## start
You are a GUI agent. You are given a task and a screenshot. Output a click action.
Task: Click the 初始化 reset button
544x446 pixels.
## end
## start
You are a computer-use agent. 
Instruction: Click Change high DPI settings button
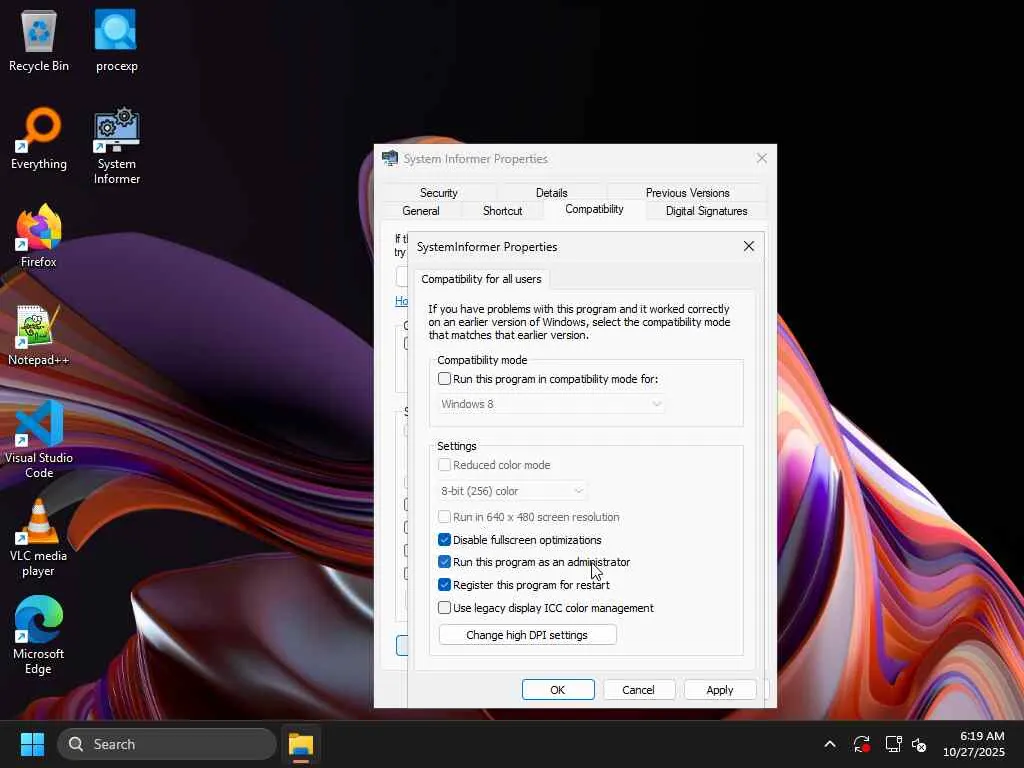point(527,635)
## end
## start
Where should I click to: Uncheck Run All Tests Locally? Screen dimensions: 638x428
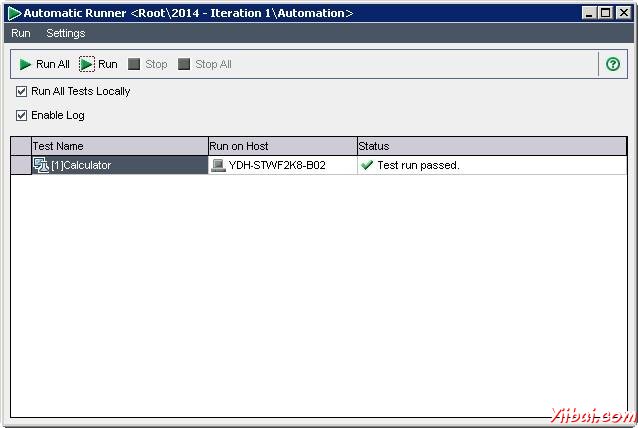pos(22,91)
## end
PROBLEM STATEMENT:
Retype the rows from the line with "You are a GUI" up to and including the line with "544x446 pixels.", character for character.

IN RESPONSE:
You are a GUI agent. You are given a task and a screenshot. Output a click action.
Task: Click the 初始化 reset button
544x446 pixels.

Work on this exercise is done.